*EXERCISE GOAL*:
Arrange the items below as a numbered list, from the line containing "Open the title bar help question-mark button" through the end of the items, with blank lines left out. Leave the pictures out of your answer.

Entries on where items appear
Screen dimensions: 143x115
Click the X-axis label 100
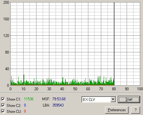point(140,89)
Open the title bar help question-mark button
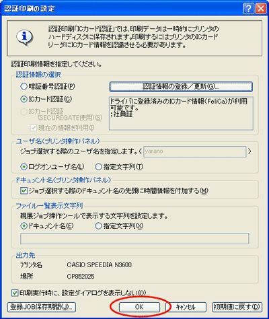This screenshot has width=269, height=319. coord(248,9)
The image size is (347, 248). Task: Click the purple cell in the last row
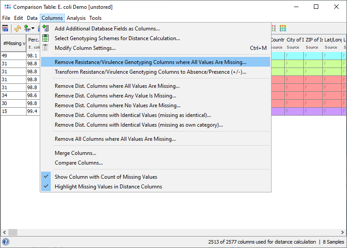(294, 111)
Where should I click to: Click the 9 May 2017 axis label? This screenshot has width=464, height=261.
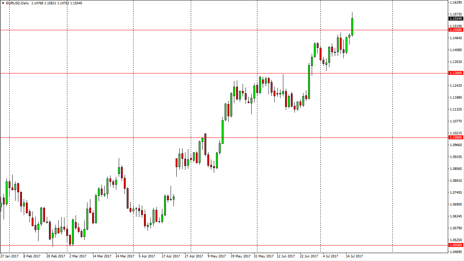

*FINAL ANSWER*:
1. Open the title bar help question-mark button
2. This screenshot has width=269, height=319. coord(248,9)
3. The image size is (347, 248). Task: Click the purple cell in the last row
4. (294, 111)
5. Where should I click to: Click the 9 May 2017 axis label? This screenshot has width=464, height=261.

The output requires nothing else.